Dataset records
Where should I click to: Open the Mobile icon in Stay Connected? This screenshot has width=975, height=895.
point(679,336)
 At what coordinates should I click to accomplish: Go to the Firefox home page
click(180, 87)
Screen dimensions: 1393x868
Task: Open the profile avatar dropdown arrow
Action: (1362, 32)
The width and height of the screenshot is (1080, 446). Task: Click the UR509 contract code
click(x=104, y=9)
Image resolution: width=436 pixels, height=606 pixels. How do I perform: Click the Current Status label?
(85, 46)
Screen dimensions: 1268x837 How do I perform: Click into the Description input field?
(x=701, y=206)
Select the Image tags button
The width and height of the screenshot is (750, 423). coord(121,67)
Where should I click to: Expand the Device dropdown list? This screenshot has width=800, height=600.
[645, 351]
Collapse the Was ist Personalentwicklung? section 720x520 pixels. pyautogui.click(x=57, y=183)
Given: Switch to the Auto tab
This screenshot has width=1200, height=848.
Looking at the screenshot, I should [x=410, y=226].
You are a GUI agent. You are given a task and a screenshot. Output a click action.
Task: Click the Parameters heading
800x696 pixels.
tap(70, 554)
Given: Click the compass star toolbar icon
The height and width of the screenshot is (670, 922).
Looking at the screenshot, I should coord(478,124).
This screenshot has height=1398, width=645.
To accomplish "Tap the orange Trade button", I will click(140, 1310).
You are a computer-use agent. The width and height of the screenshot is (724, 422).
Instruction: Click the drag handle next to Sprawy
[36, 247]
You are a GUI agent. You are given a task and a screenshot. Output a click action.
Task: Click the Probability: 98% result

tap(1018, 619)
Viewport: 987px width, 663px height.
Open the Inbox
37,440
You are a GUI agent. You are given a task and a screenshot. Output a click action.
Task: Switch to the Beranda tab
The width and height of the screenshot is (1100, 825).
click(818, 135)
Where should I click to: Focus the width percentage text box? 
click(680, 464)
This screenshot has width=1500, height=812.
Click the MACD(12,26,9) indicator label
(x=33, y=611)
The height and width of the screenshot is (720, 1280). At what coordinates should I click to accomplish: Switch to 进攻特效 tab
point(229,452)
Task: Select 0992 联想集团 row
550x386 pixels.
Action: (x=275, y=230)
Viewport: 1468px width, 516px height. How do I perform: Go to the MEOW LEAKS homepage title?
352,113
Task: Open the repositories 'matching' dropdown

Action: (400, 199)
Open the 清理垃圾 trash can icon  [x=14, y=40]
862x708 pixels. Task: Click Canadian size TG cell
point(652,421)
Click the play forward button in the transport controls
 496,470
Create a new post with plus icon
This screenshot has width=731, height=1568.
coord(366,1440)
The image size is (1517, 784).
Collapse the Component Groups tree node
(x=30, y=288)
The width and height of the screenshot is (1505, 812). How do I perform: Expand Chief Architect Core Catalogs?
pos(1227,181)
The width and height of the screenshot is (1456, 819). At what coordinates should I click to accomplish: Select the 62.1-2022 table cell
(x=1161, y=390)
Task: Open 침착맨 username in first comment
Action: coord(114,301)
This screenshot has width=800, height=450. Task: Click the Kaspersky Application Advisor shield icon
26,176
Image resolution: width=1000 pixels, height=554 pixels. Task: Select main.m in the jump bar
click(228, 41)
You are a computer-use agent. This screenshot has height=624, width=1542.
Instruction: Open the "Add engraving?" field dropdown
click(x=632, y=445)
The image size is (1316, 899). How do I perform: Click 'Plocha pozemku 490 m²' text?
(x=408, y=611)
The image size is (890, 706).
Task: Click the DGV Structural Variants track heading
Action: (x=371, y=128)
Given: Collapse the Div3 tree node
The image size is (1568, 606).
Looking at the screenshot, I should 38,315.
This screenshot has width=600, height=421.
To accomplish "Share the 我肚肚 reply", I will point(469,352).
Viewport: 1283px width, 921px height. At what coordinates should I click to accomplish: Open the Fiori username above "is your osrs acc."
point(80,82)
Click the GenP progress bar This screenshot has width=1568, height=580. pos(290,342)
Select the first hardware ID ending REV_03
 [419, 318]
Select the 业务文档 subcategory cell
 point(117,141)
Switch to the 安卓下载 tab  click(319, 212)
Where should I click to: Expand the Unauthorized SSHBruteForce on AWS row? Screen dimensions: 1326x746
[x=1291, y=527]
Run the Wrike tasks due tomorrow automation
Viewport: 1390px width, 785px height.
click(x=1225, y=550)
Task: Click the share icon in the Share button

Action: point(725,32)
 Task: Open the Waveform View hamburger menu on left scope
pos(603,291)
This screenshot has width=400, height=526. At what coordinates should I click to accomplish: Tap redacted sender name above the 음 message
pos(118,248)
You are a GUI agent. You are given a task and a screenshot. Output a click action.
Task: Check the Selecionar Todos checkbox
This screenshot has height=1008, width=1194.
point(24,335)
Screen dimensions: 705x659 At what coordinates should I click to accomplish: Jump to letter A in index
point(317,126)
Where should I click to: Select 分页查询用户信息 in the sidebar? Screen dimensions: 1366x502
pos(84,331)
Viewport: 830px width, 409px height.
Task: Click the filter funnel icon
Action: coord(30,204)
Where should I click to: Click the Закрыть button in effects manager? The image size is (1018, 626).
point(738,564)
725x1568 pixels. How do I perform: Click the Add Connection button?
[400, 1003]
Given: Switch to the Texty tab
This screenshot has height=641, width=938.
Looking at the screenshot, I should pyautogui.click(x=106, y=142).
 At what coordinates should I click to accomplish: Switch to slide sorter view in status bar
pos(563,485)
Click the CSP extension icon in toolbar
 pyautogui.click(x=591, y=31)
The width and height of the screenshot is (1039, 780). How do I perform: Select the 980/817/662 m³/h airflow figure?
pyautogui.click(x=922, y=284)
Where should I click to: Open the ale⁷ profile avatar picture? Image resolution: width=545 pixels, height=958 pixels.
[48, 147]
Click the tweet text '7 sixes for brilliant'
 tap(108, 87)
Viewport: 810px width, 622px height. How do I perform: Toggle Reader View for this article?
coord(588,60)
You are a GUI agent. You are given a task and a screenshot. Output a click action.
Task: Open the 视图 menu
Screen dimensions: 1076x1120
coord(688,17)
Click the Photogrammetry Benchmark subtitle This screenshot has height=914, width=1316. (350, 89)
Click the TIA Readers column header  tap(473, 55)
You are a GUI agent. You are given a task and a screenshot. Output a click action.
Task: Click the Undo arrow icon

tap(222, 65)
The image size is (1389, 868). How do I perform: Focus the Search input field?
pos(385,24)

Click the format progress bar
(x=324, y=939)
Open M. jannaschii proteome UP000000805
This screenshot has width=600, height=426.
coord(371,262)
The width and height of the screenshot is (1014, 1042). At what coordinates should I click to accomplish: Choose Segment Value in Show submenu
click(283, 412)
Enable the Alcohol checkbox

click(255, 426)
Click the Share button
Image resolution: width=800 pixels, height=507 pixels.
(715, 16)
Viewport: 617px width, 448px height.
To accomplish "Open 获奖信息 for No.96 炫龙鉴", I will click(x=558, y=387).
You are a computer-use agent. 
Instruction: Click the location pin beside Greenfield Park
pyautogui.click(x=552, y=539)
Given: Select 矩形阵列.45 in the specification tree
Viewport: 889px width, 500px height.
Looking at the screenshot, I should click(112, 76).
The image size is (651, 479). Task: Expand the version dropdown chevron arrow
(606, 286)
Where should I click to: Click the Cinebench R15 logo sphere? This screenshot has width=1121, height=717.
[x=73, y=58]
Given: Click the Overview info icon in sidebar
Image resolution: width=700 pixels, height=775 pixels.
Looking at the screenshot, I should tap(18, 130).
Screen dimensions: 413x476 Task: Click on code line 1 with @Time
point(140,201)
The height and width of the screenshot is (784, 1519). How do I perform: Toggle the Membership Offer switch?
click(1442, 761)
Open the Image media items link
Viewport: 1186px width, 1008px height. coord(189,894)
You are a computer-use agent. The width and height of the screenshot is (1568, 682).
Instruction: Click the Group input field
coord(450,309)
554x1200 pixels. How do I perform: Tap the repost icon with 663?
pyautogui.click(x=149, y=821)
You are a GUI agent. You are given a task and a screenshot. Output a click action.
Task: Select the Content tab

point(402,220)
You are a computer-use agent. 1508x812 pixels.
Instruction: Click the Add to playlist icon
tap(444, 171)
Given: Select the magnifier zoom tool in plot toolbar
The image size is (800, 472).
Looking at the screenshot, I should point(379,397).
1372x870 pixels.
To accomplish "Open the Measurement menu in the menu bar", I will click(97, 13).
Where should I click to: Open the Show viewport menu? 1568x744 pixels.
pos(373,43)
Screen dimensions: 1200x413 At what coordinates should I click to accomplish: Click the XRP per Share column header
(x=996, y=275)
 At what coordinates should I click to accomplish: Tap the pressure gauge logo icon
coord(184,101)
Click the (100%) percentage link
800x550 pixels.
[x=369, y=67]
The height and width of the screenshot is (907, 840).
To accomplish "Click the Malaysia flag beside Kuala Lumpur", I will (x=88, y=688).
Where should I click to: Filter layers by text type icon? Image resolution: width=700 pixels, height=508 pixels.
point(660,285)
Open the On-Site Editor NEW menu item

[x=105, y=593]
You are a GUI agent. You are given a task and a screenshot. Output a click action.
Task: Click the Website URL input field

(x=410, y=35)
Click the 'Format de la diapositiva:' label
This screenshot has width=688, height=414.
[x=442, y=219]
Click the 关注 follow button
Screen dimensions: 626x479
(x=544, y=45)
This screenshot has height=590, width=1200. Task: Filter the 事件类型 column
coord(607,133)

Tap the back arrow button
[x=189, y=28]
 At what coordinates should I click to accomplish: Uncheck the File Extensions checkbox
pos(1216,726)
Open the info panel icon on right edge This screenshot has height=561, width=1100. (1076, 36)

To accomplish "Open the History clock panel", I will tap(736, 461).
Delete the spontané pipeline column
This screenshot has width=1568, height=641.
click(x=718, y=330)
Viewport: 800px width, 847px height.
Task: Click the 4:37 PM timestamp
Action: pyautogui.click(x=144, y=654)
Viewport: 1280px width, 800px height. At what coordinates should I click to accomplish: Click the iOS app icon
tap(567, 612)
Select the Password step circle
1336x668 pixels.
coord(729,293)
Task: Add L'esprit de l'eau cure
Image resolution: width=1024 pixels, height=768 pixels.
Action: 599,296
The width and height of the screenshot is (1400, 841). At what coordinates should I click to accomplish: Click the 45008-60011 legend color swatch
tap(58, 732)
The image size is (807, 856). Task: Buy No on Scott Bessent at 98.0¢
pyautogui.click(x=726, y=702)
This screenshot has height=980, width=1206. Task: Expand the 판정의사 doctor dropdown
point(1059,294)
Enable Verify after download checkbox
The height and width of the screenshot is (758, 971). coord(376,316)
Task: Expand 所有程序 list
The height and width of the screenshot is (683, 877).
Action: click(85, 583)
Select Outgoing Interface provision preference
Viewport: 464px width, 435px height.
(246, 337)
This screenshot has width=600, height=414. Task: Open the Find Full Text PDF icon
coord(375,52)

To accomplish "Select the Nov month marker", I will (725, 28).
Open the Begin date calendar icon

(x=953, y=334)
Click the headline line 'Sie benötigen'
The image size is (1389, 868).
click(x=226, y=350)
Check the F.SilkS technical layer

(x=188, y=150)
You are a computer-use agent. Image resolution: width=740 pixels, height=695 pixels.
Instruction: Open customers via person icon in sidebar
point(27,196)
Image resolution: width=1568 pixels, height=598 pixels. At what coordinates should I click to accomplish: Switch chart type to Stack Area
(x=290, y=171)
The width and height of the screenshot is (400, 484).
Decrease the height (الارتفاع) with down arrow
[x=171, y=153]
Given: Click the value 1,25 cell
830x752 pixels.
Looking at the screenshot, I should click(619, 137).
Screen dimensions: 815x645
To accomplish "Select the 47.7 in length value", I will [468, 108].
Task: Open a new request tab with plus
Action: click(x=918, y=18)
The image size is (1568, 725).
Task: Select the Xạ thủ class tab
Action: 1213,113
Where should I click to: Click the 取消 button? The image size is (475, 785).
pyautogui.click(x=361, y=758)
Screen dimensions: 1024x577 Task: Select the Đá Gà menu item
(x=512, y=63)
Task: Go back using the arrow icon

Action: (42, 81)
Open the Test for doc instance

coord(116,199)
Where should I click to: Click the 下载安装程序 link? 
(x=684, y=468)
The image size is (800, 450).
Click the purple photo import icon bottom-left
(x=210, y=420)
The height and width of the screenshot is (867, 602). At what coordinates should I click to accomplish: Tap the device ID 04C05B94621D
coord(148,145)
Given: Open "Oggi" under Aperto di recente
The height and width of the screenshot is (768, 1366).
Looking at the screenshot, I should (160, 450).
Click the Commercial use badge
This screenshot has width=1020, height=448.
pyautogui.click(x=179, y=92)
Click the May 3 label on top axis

* WHAT YOU WILL DO
What this exercise asks for is every line of the data above with the word "info".

* TASK RESPONSE
Given: Click the Overview info icon in sidebar
Open the info panel icon on right edge This screenshot has height=561, width=1100. (1076, 36)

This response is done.